- [Task objective]:
Copy the passage on alkaline hydrothermal vents from "One of my favorite" up to and including "vents ever done for us?", changing "Romans" to "Greeks".

- [Document extract]:

-- Opening Marker --

No dice. It’s possible to get carbon dioxide to react with water to produce long-chain carbon molecules and free oxygen, but it’s far from easy. Plants do it, but they use sunlight, harnessed by a convoluted chemical pathway called oxygenic photosynthesis. That particular party trick didn’t emerg
e until something like 2.8 billion years ago (bya) at the very earliest.15 No, water won’t do. So where are we going to get our hydrogen from?
This is where another feature of alkaline hydrothermal vents comes to the fore; serpentinization produces lots of dissolved hydrogen. Carbon dioxide and hydrogen will react to make methane and other long-chain molecules, but you need both energy and a catalyst to get things going, much in the same way that you need a match and a fire lighter to get a decent fire to take in a grate. As we know, not only do our bubbles have energy on tap, but their membranes are made from iron sulfide, a catalyst which is perfect for the job.
One of my favorite Monty Python sketches is from The Life of Brian. “All right, all right,” says a revolutionary John Cleese, “but apart from better sanitation and medicine and education and irrigation and public health and roads and a freshwater system and paths and public order . . . what have the Romans ever done for us?” After my chat with Nick Lane, I feel the same way. Apart from the protection from meteorites, the membranes, the transition metals, the proton gradients, the iron sulfide catalysts, the dissolved hydrogen, and the carbon dioxide . . . what have alkaline hydrothermal vents ever done for us?

-- Closing Marker --

- [Information shown]:
-- Opening Marker --

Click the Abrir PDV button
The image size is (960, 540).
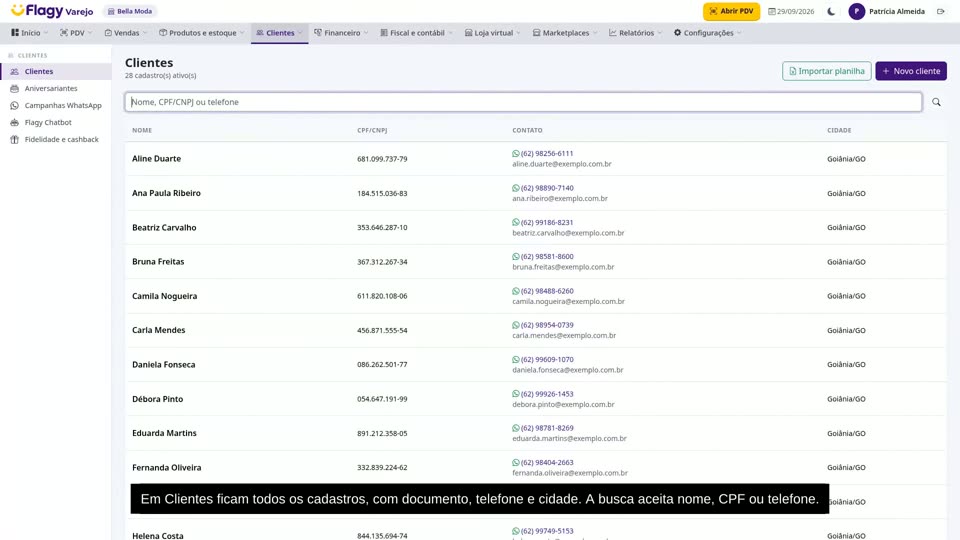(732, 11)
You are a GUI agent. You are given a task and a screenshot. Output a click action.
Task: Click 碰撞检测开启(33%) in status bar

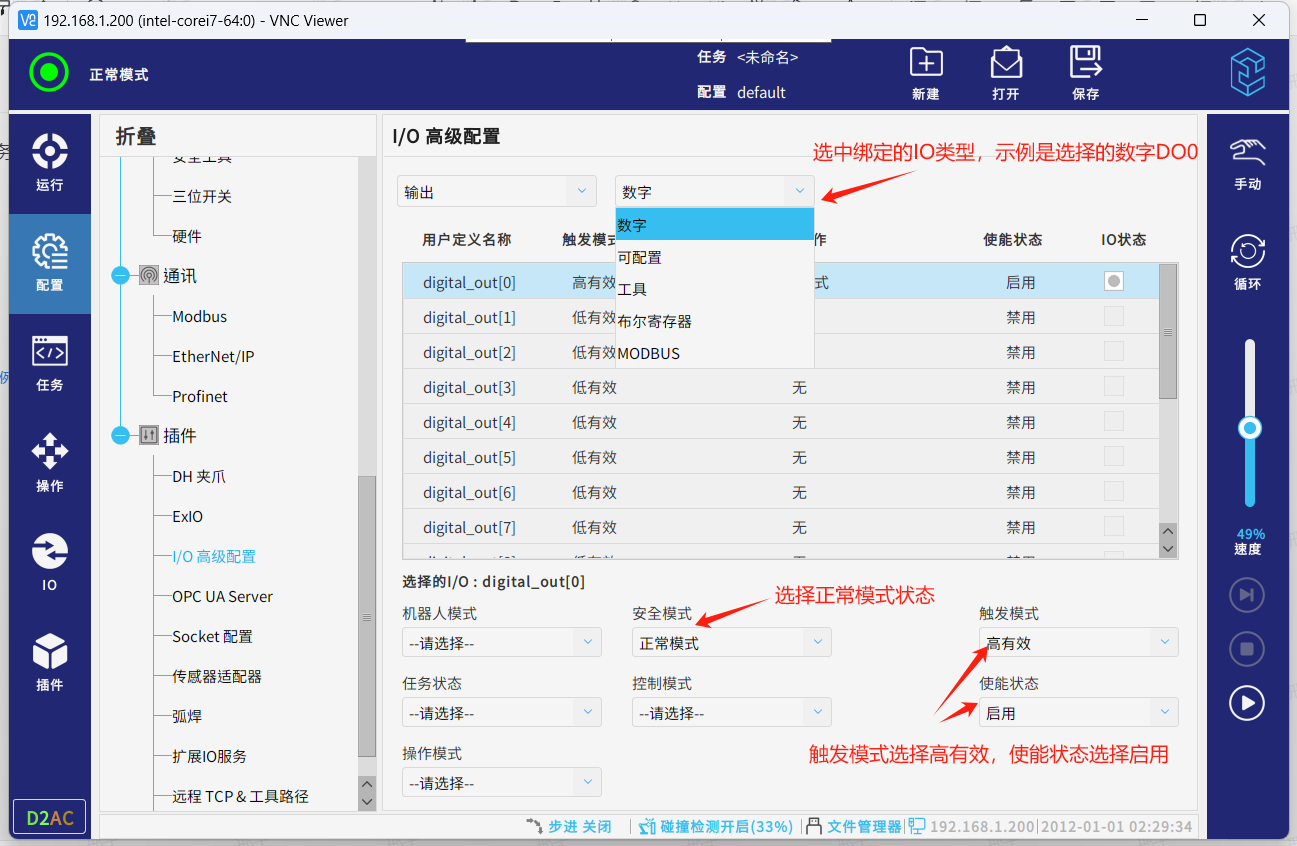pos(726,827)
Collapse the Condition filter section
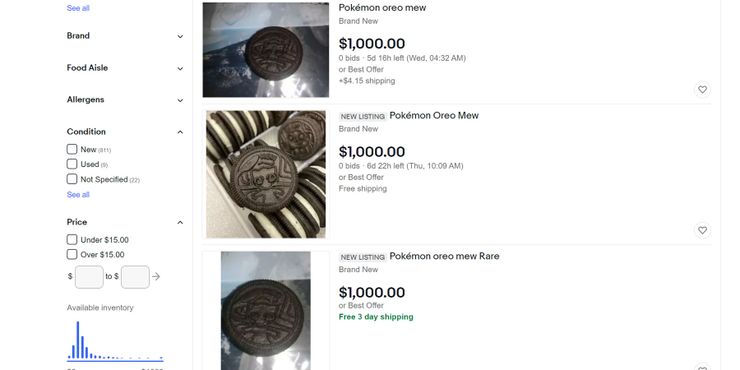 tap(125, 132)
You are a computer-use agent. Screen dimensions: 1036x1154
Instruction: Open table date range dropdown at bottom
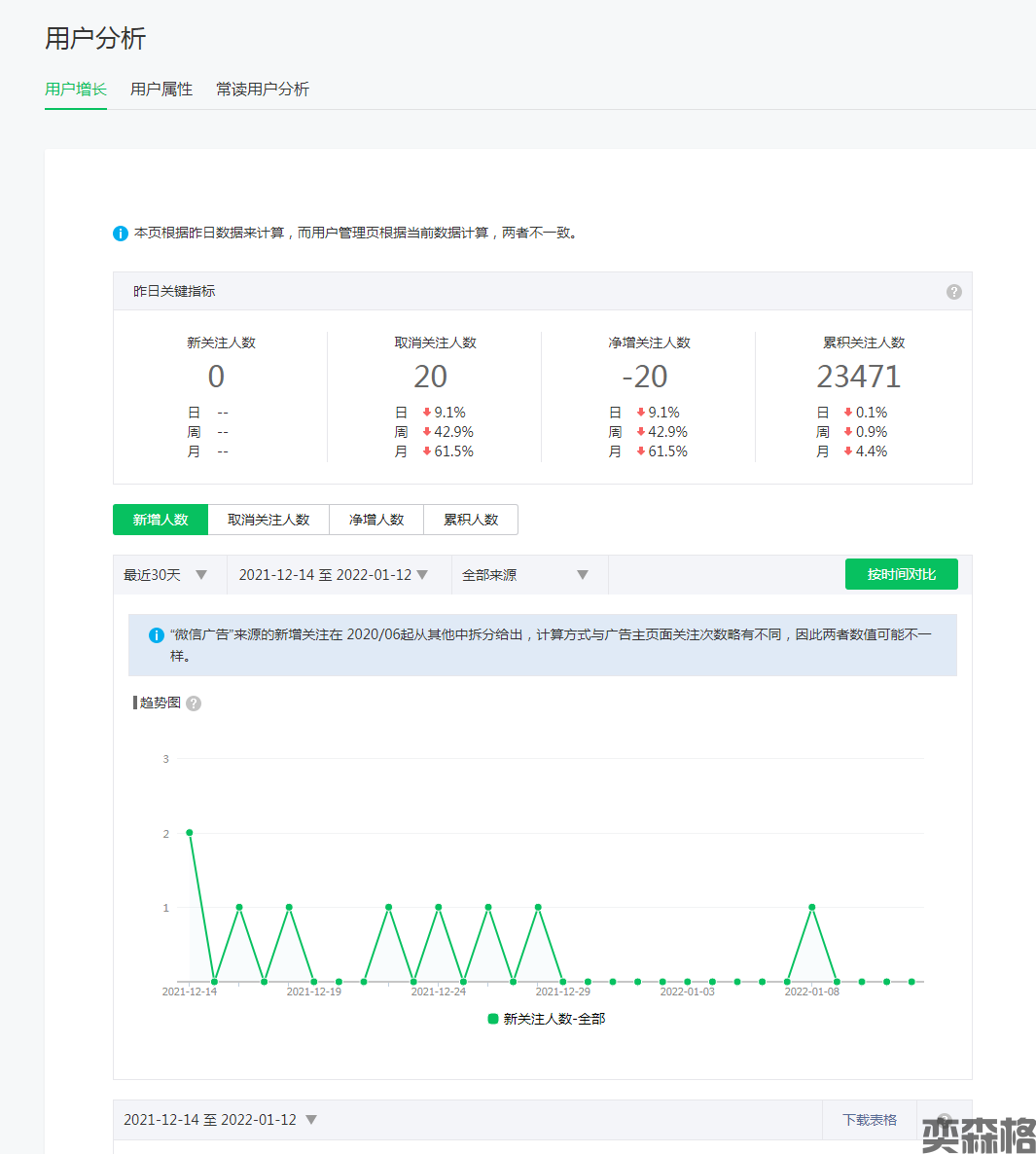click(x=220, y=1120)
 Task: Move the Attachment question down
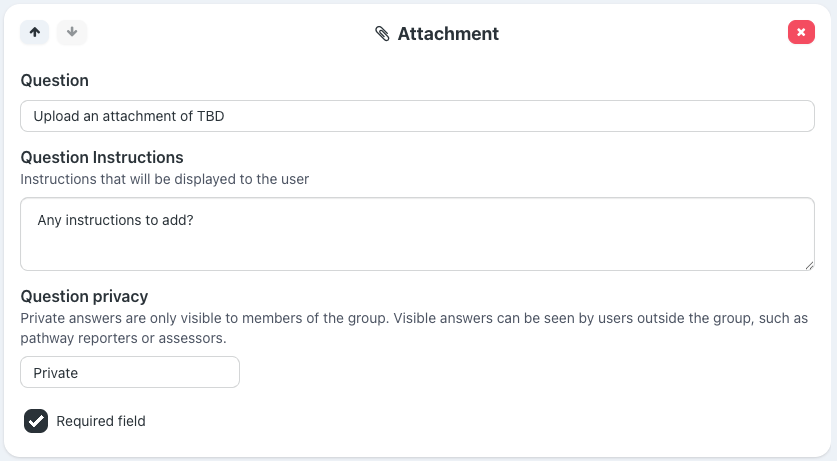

-- Closing Marker --

- [Completed exercise]:
One of my favorite Monty Python sketches is from The Life of Brian. “All right, all right,” says a revolutionary John Cleese, “but apart from better sanitation and medicine and education and irrigation and public health and roads and a freshwater system and paths and public order . . . what have the Greeks ever done for us?” After my chat with Nick Lane, I feel the same way. Apart from the protection from meteorites, the membranes, the transition metals, the proton gradients, the iron sulfide catalysts, the dissolved hydrogen, and the carbon dioxide . . . what have alkaline hydrothermal vents ever done for us?